On this day in 1845, Old Hickory, politician, army general, United States Senator from Tennessee, Military Governor of Florida, the seventh President of the United States, Andrew Jackson died at The Hermitage, his home near Nashville, Tennessee, at the age of 78, of chronic tuberculosis, dropsy, and heart failure.  Born on 15 March 1767 in the Waxhaws region on the border of North and South Carolina.  His parents were Presbyterian Scotch-Irish colonists.  Jackson had red hair and blue eyes and was about six feet, one inch, tall.
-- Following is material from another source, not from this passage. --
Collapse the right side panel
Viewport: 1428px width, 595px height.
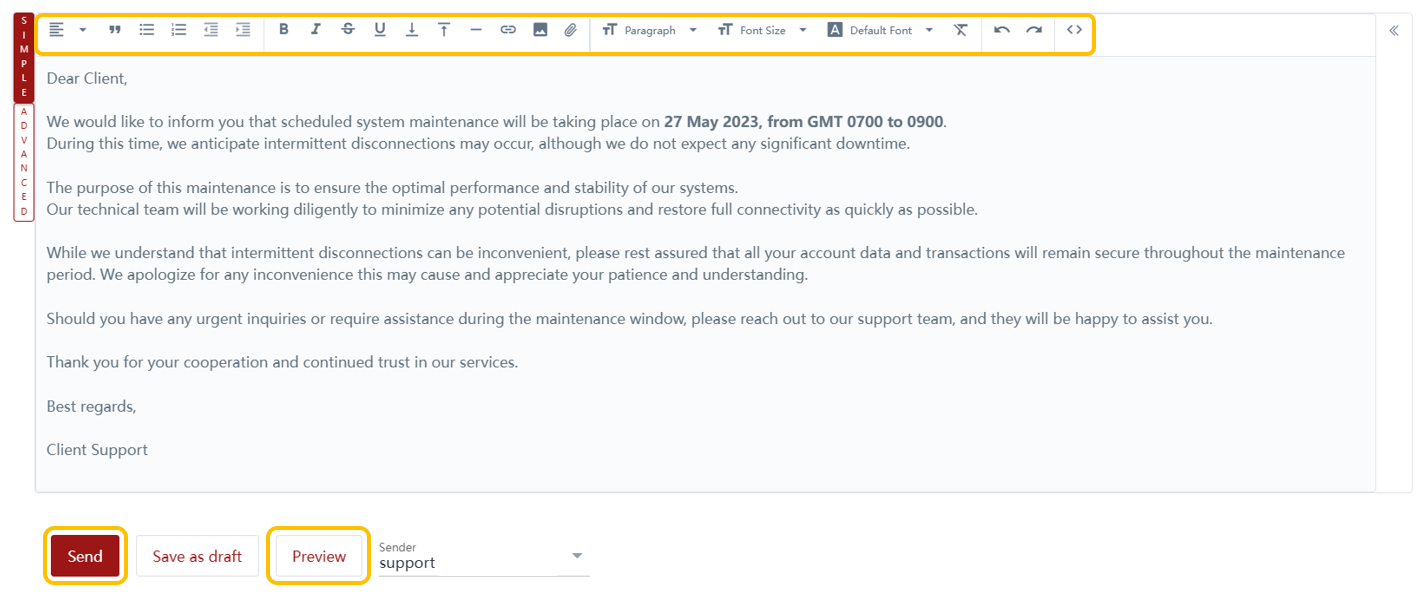(1394, 31)
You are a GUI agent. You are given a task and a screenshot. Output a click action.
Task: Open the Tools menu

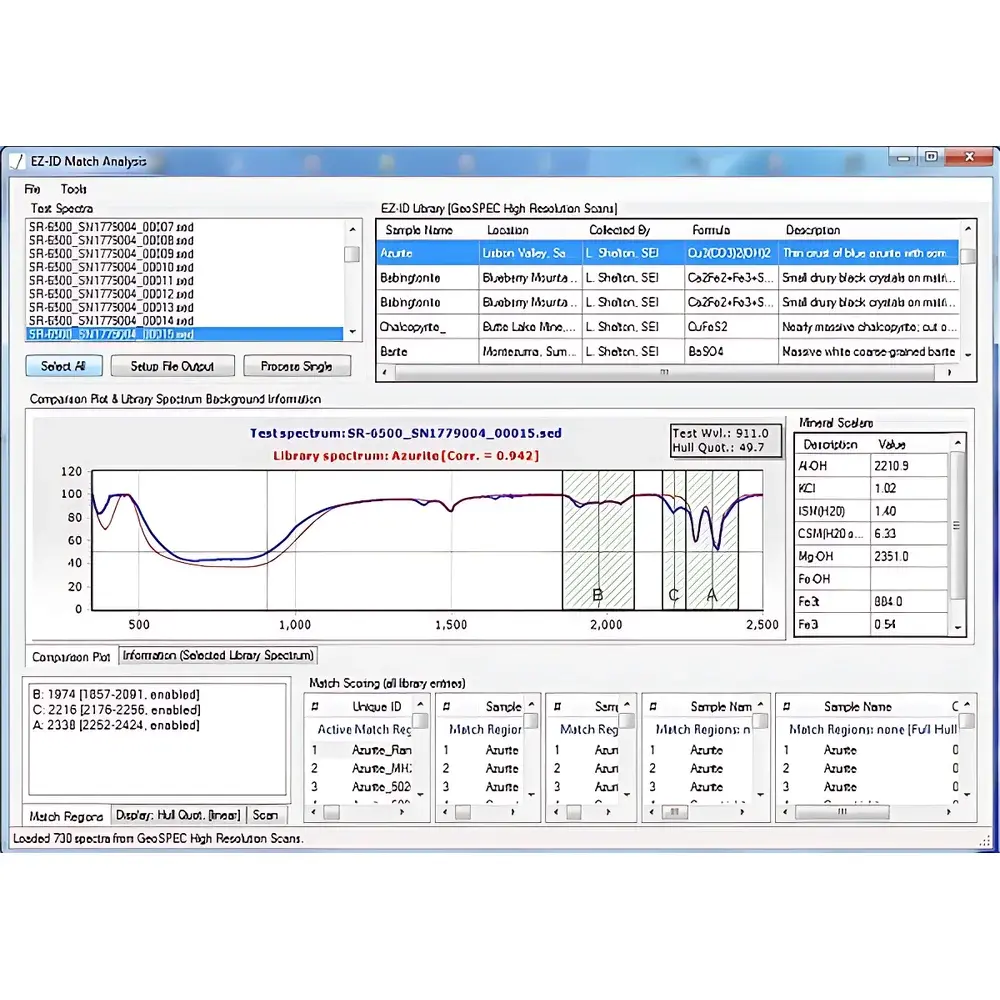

Jackson defeated the British at the Battle of New Orleans (1815) and the Creek Indians at the Battle of Horseshoe Bend (1814).  His enthusiastic followers created the modern Democratic Party, and the 1830-1850 period later became known as the era of Jacksonian democracy.  Jackson was nicknamed “Old Hickory” because of his toughness and aggressive personality that produced numerous duels, some fatal.  He was a rich slave owner who appealed to the masses of Americans and fought against what he denounced as a closed undemocratic aristocracy.  As president, he supported a small and limited federal government but strengthened the power of the presidency.  Jackson was strongly against the national bank, and vetoed the renewal of its charter and ensured its collapse.  Whigs and moralists denounced his aggressive enforcement of the Indian Removal Act, which resulted in the forced relocation of Native American tribes to Indian Territory (now Oklahoma).  Jackson served as POTUS from 4 March 1829 to 4 March 1837.  His legacy is now seen as mixed by historians.  Jackson is praised as a protector of popular democracy and individual liberty for American citizens, but criticized for his support for slavery and Indian removal.  Jackson married Rachel Donelson (1794-1828 her death).  The Final Footprint – Jackson was entombed next to Rachel at The Hermitage.  There are many memorials dedicated to Jackson and many streets, counties, cities, parks and schools are named after him.  I have been to Washington DC and seen the huge bronze equestrian statue of Jackson that was cast from a bronze cannon captured in his last campaign against the Spanish and has graced Lafayette Park since 1853.  I have spent some time enjoying Jackson Square in the French Quarter of New Orleans.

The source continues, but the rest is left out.